Way too little information to provide an answer.


----------



## leigh (Jan 2, 2009)

Another important ? Where are you located(pricing across regions is extreme). 7ac x 600 lbs +,- = 2 tons + . 2+ tons x your cost(60$ here) +Time to spread(your hourly rate) ? Depends on your setup. If your using a 1.5 salter is salt on site or close by?


----------



## sjordan2007 (Dec 7, 2017)

Sorry for the lack of info. New to asking s question. Located in Cedar Rapids iowa. Price per ton of treated salt is $200.00. I will be mixing with sand as there’s a lot of truck traffic and we need to prevent slick conditions. I am looking at a 2 cubic yard salt dogg stainless spreader. I don’t have one yet as I usually sub it out. But I see a lot of money to be made by owning one. I make at least $100.00 an hour or more per truck out so I figure at least $150 an hour profit for sanding. Material will be stored onsite as well.


----------



## leigh (Jan 2, 2009)

sjordan2007 said:


> Sorry for the lack of info. New to asking s question. Located in Cedar Rapids iowa. Price per ton of treated salt is $200.00. I will be mixing with sand as there's a lot of truck traffic and we need to prevent slick conditions. I am looking at a 2 cubic yard salt dogg stainless spreader. I don't have one yet as I usually sub it out. But I see a lot of money to be made by owning one. I make at least $100.00 an hour or more per truck out so I figure at least $150 an hour profit for sanding. Material will be stored onsite as well.
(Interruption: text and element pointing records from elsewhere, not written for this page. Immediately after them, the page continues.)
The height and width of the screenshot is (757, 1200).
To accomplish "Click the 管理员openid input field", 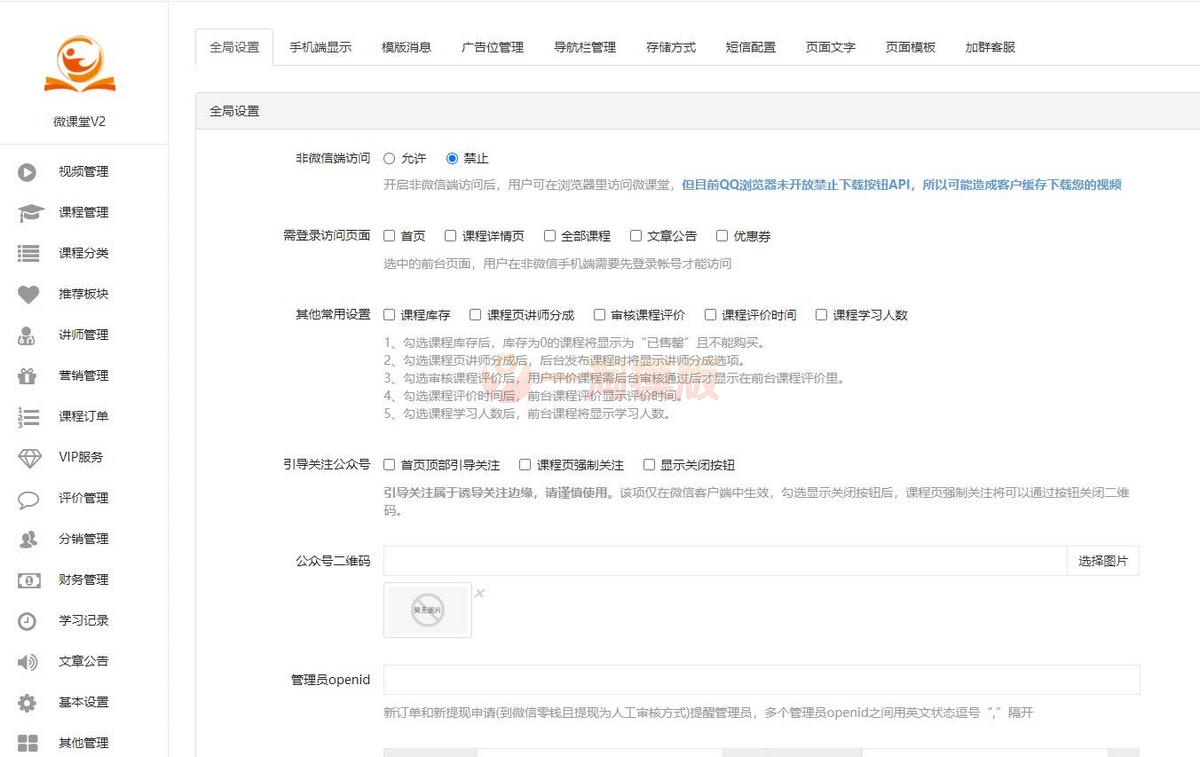I will 760,679.
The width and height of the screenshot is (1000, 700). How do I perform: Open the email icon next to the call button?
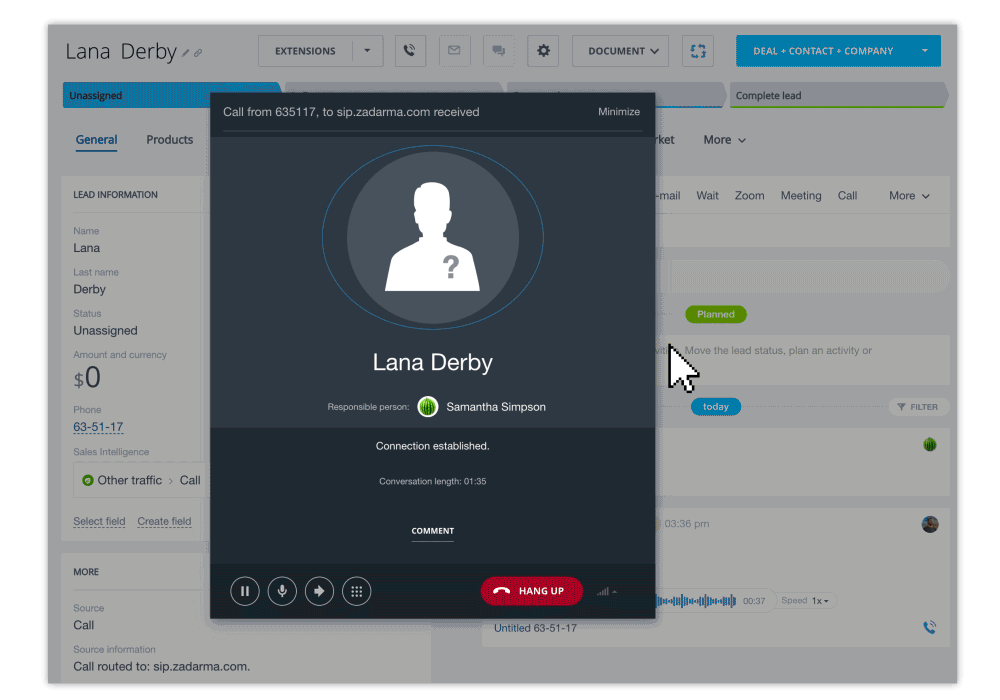[x=454, y=50]
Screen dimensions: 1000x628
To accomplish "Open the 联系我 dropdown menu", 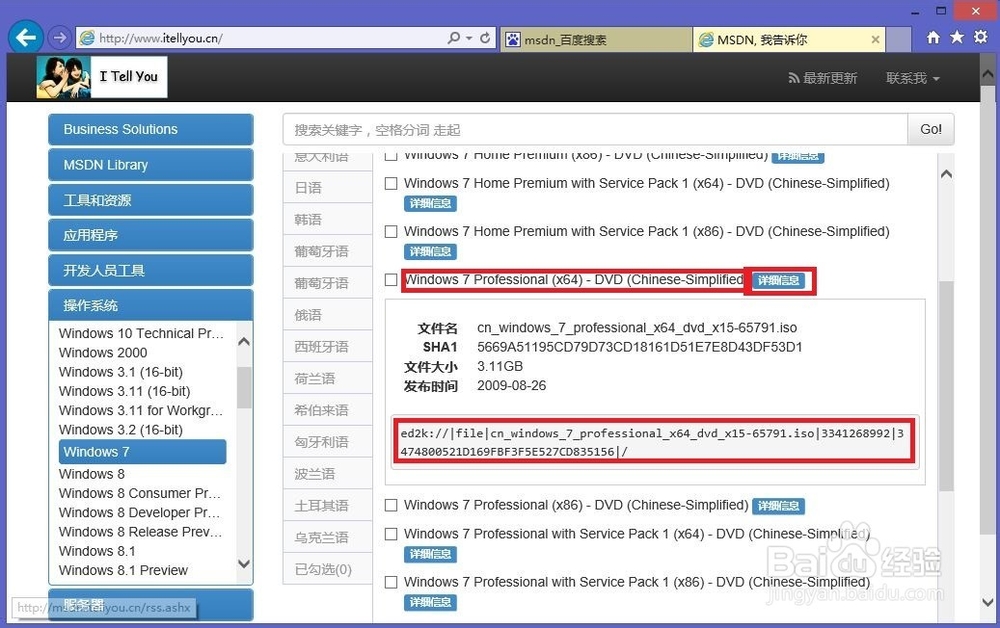I will tap(913, 78).
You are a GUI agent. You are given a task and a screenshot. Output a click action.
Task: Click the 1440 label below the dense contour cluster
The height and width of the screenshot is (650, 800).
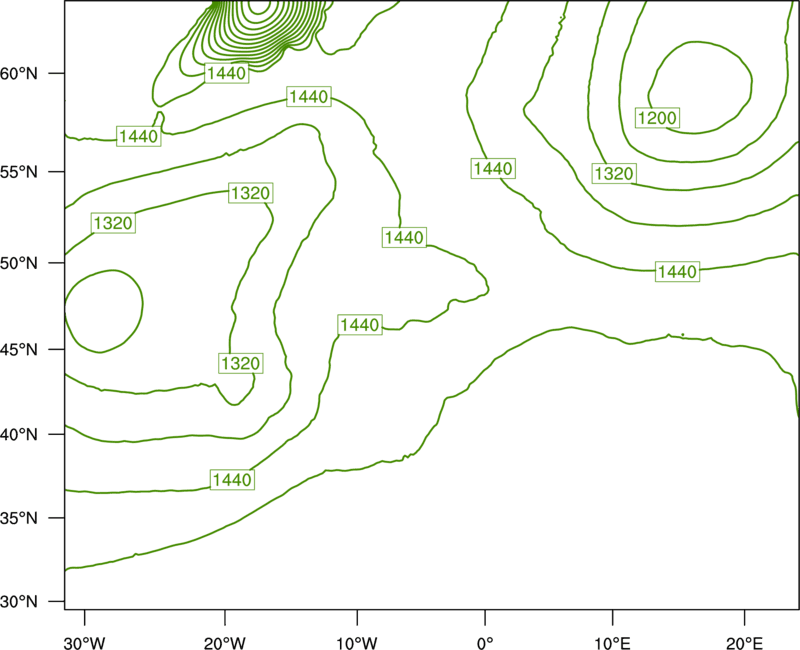pos(227,73)
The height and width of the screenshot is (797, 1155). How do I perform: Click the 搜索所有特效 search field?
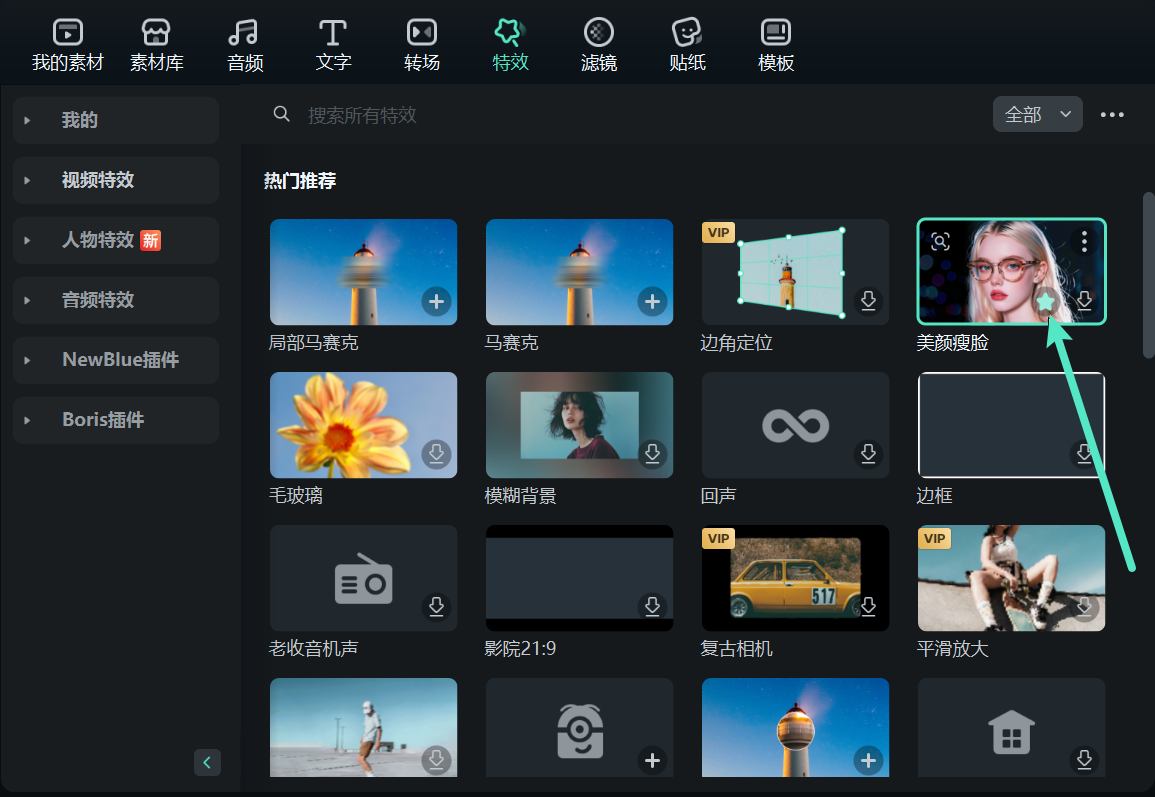400,114
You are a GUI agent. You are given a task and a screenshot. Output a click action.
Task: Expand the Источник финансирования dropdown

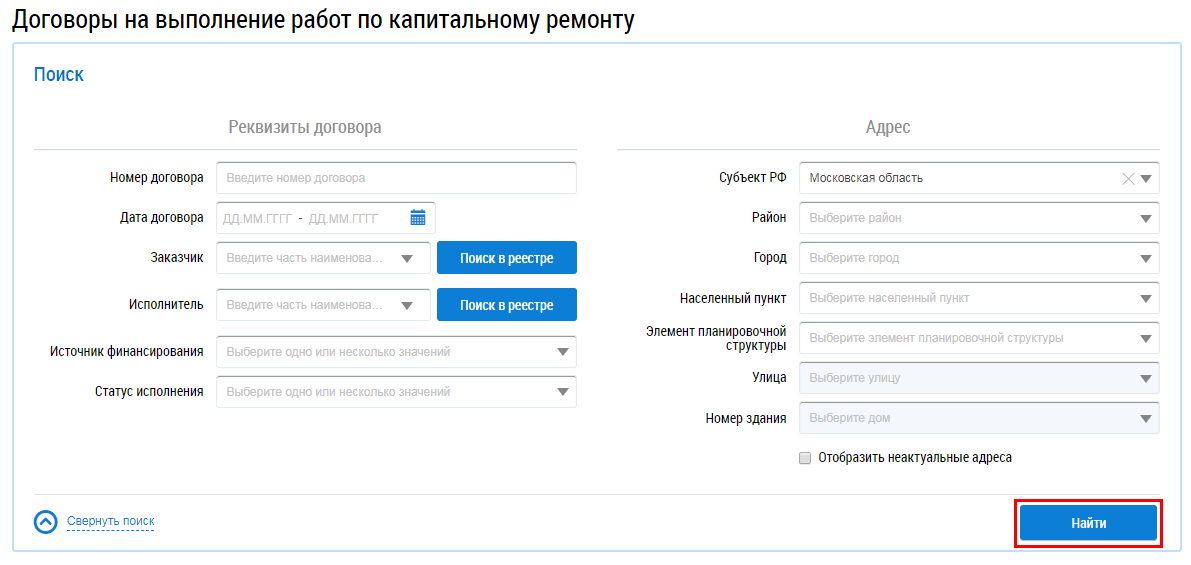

200$ a ton? I'll never complain again lol.You better be charging more than 100$ an hour. You got loader use, cost of sander etc.You can empty a 2 yard salter in 10-20 minutes or less. Some guys just double material costs,which is still way low for my area.Salting can be a cash cow if you plan and charge enough.I can salt my whole route in 4 hrs or so and and the labor part is 2500 $ +++ You got to find a way to get some salt right from the wholesaler, My cost is 1/2 or less than the guys buying from the landscape/gravel yards, its key to making $$


----------



## sjordan2007 (Dec 7, 2017)

We have short supply around here for wholesalers. Once I do more mad buy more, the cost goes down. That salt is treated to -15 which adds cost. Once I buy by the tandem load, it will be $150 a ton. Sand is $15 a ton. I will have a loader on site to load with as well.


----------



## leigh (Jan 2, 2009)

sjordan2007 said:


> We have short supply around here for wholesalers. Once I do more mad buy more, the cost goes down. That salt is treated to -15 which adds cost. Once I buy by the tandem load, it will be $150 a ton. Sand is $15 a ton. I will have a loader on site to load with as well.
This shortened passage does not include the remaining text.